Note I'm not trying to start a discussion about the merits of any of those particular measures, just pointing out their impact on expenditure in retirement.

Also, in a discussion about overall levels of taxation, remember that it is not necessarily the case that cutting tax rates means less tax revenue.  If our tax rates are so high on those earning over and above the average wage, there's a fair chance further increases on that segment will bring in the same (or less) revenue.
e.g. http://www.askaboutmoney.com/threads/cutting-taxes-doesnt-mean-less-revenue.198073/


----------



## T McGibney (11 Mar 2016)

Brendan Burgess said:


> Interesting data from publicpolicy.ie
> 
> [broken link removed]
> 
> we spend about 4 per cent of GDP on..



Yet more drivel statistics based on GDP.  The dogs on the street know that Irish GDP figures are hopelessly inflated by multinational transfer pricing.  So do the policy shills and lobbyists but they're strangely hesitant to use the more meaningful, and equally accessible, GNP numbers.
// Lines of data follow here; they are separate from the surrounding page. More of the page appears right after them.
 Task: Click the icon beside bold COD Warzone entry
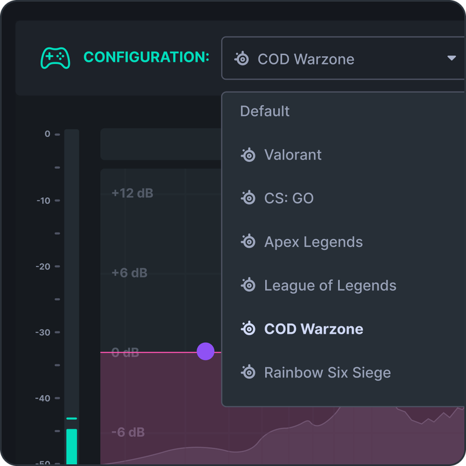pyautogui.click(x=248, y=329)
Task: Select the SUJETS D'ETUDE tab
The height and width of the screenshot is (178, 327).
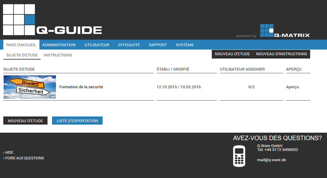Action: point(21,55)
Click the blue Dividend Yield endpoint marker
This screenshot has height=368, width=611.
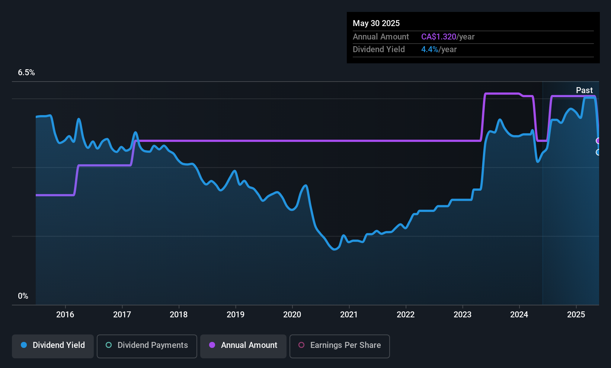pyautogui.click(x=598, y=152)
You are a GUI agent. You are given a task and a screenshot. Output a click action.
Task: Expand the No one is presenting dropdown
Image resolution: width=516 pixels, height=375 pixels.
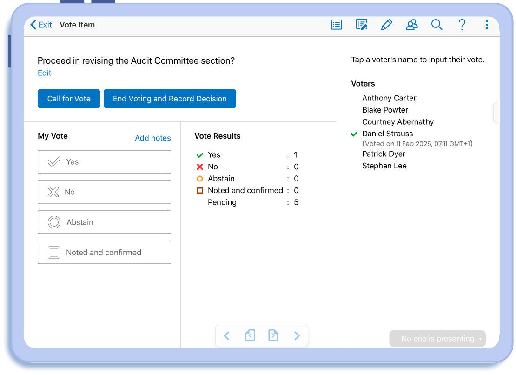point(437,339)
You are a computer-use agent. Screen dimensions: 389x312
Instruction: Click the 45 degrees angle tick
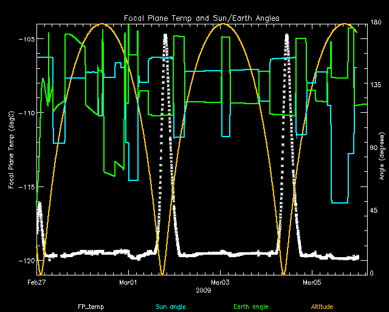(375, 211)
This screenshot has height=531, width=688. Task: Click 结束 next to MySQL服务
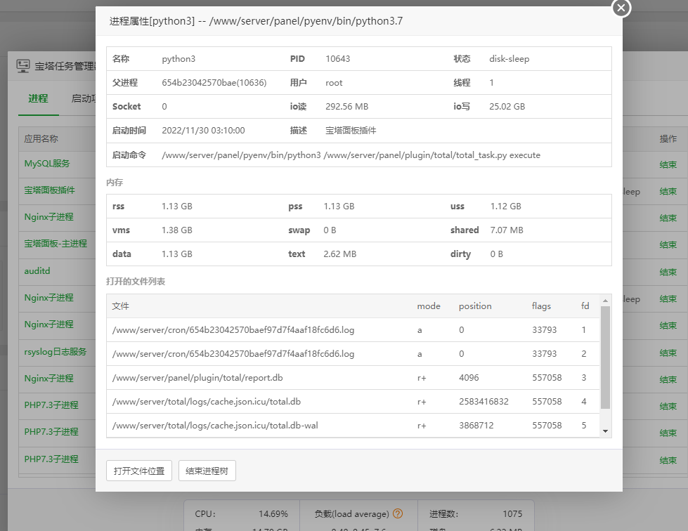(668, 165)
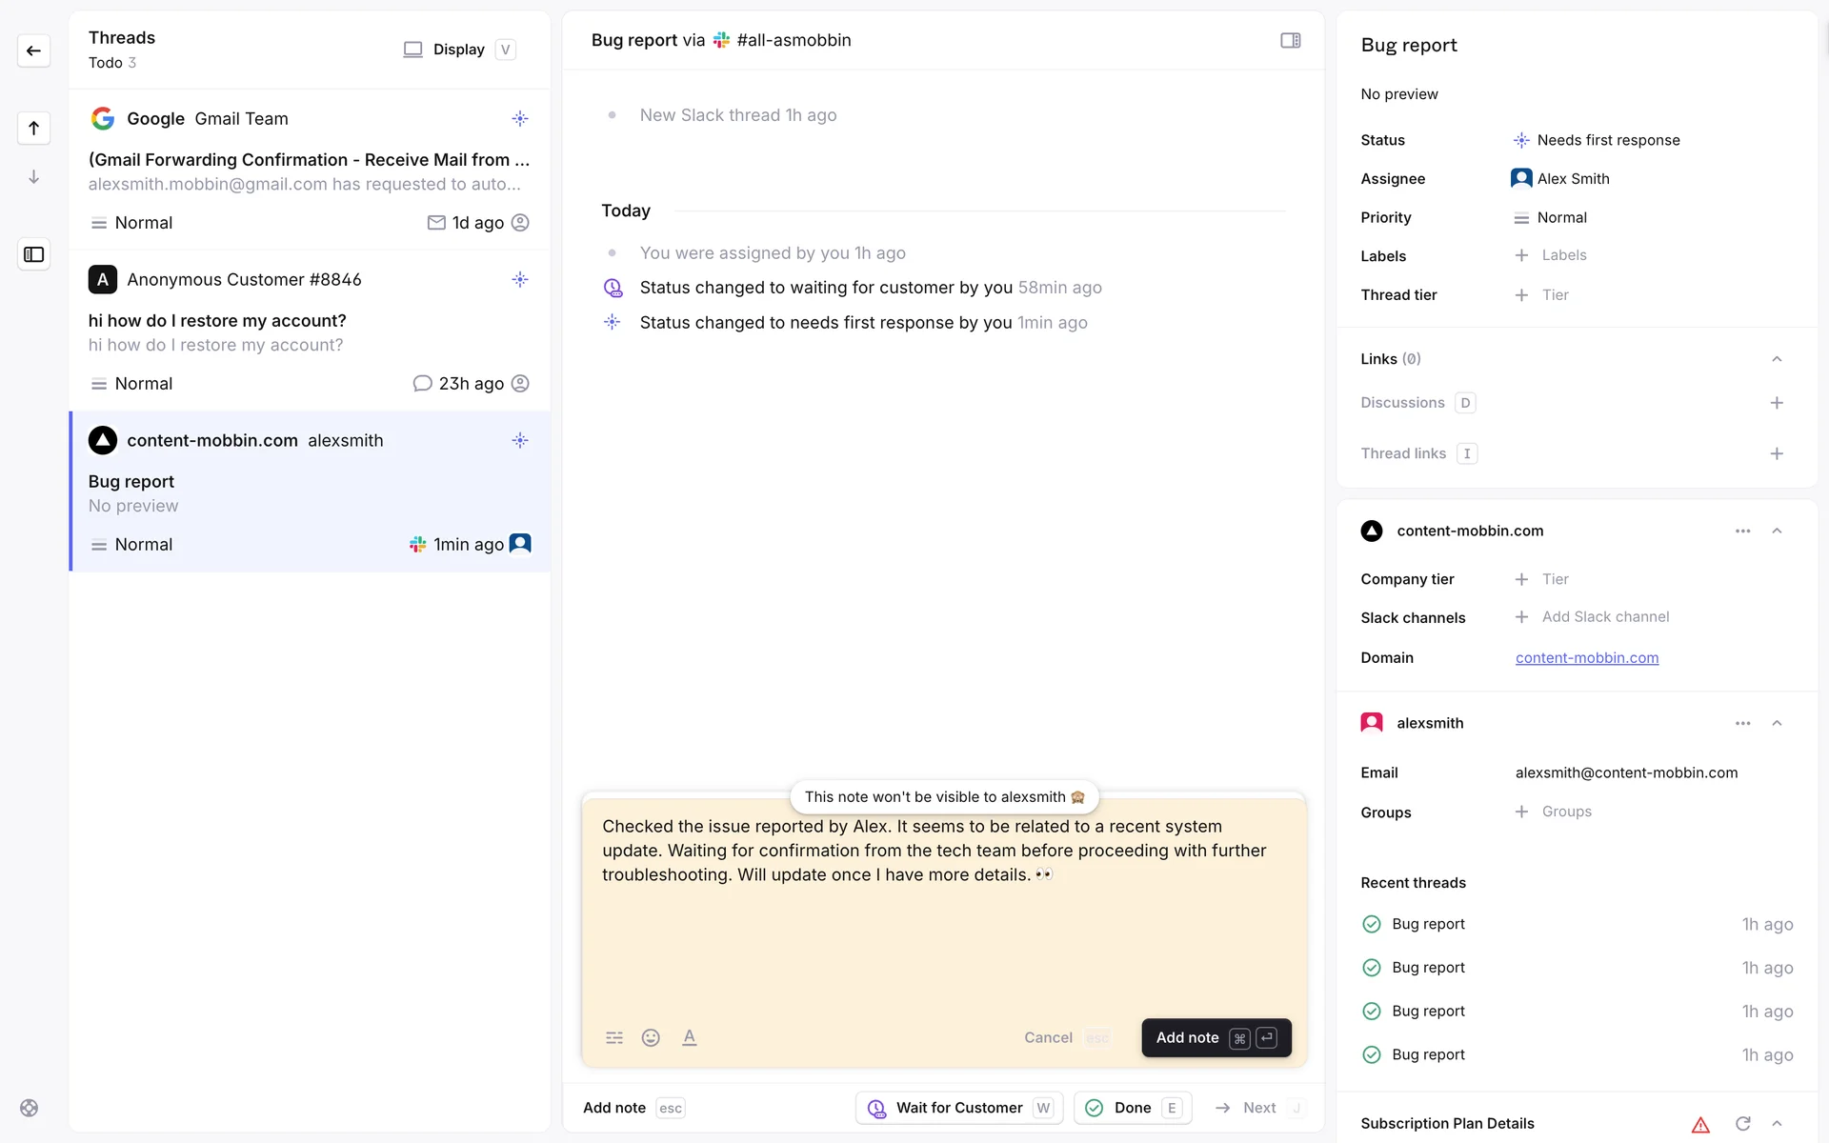Open text formatting options icon
Viewport: 1829px width, 1143px height.
689,1037
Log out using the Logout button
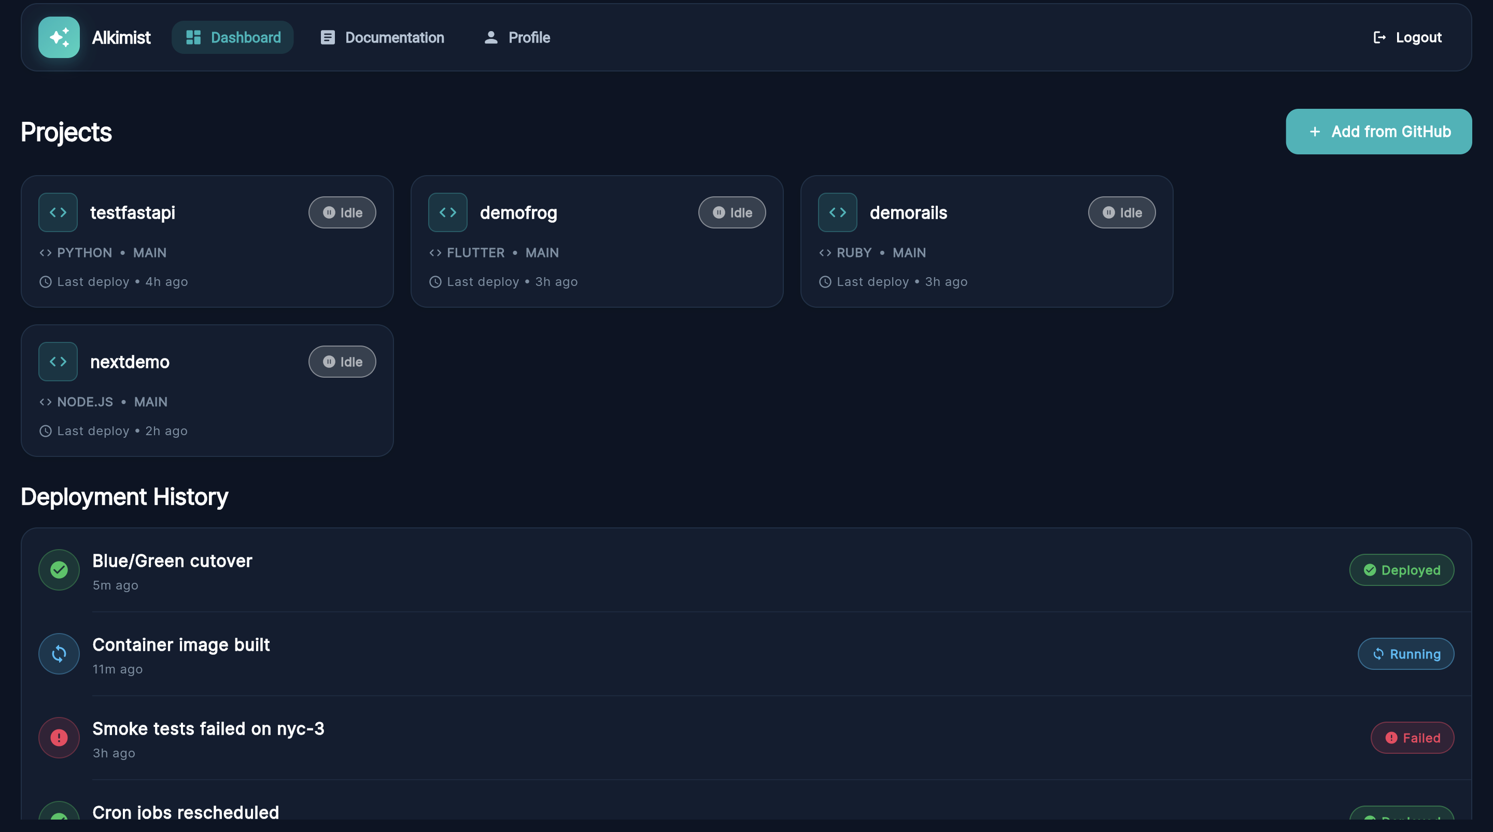Viewport: 1493px width, 832px height. coord(1407,37)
I wonder why.


----------



## odyssey06 (11 Mar 2016)

Should've copped the GDP usage, yeah anything that isn't GNP for Ireland is unreliable.


----------



## Brendan Burgess (11 Mar 2016)

T McGibney said:


> Yet more drivel statistics based on GDP.



Good point, but it doesn't throw it out by that much.  We are spending 4% of GDP compared to 9% of GDP in Europe. 

4% of our GDP of 189 billion, is 4.6%  of our GNP of 163 billion. ([broken link removed])

It's still half the level of the rest our Europe. 

Brendan


----------



## odyssey06 (11 Mar 2016)

My understanding is that we have the 'youngest' demographic profile of the original 15 EU states. So all things being equal we should be spending less than the average. However it suggests that there's a liability down the line...


----------



## T McGibney (11 Mar 2016)

Brendan Burgess said:


> Good point, but it doesn't throw it out by that much.  We are spending 4% of GDP compared to 9% of GDP in Europe.
> 
> 4% of our GDP of 189 billion, is 4.6%  of our GNP of 163 billion. ([broken link removed])
> 
> ...


Again Brendan, it's very unclear just how big the present Irish GDP distortion is, but it seems to be substantial. It was tallied at 17% some years back but the levels of multinational profit taking in Ireland seems to have ballooned since then. If it is now say, 40%, that means the 4% figure is a mile off.

If that is the case, added to the young demographics factor, it rather betrays the authors' argument.


----------